◆ Your objective
Go through the entries below from the first line and transcribe each one exactly, ending with the line that contains "Solo Masturbation (58, 2478)".

◆ Task inputs
# # # #

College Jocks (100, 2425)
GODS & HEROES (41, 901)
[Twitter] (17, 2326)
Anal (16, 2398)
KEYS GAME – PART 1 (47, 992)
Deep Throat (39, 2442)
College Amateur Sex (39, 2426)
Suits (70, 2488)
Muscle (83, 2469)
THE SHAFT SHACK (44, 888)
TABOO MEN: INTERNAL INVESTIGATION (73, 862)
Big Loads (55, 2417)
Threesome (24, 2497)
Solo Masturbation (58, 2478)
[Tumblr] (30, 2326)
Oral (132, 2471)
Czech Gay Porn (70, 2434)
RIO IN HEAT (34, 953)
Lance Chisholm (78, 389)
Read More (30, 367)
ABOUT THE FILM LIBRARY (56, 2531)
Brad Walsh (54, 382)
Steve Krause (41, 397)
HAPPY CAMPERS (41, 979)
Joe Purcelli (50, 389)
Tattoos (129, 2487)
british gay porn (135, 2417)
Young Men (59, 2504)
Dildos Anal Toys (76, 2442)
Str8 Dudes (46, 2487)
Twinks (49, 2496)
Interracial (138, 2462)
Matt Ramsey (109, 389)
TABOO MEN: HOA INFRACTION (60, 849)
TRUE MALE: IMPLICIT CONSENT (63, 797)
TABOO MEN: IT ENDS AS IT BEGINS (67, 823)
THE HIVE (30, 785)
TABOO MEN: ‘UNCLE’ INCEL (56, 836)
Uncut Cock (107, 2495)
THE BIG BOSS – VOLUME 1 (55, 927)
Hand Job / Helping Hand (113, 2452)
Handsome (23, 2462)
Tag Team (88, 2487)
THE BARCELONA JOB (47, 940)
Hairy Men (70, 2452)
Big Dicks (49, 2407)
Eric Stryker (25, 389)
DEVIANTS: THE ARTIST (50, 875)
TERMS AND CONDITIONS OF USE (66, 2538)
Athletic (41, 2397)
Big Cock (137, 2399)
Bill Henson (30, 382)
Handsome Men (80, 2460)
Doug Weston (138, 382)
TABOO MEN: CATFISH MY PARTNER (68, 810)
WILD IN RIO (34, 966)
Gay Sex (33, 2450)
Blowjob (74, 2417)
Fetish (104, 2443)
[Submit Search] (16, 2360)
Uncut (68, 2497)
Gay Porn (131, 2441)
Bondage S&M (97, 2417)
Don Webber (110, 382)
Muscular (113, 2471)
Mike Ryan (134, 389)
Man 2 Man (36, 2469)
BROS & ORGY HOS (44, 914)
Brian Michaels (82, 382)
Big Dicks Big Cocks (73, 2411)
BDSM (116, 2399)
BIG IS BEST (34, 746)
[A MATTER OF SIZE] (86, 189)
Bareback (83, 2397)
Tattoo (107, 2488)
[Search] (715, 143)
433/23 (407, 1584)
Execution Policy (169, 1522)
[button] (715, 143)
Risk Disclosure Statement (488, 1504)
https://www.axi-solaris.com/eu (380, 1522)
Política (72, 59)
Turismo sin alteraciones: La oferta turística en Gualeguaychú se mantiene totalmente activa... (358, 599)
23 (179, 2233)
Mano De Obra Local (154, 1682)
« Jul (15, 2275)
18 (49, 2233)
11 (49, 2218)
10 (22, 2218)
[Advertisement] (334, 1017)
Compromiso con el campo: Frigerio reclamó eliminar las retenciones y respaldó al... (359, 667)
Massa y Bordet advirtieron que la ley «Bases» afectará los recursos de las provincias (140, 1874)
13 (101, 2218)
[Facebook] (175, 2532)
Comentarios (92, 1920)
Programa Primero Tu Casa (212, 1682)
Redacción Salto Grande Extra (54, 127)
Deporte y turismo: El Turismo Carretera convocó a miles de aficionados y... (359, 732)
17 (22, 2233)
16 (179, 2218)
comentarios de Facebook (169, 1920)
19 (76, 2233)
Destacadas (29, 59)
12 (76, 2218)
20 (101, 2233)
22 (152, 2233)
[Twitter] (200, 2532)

# # # #

◆ Result
College Jocks (100, 2425)
GODS & HEROES (41, 901)
[Twitter] (17, 2326)
Anal (16, 2398)
KEYS GAME – PART 1 (47, 992)
Deep Throat (39, 2442)
College Amateur Sex (39, 2426)
Suits (70, 2488)
Muscle (83, 2469)
THE SHAFT SHACK (44, 888)
TABOO MEN: INTERNAL INVESTIGATION (73, 862)
Big Loads (55, 2417)
Threesome (24, 2497)
Solo Masturbation (58, 2478)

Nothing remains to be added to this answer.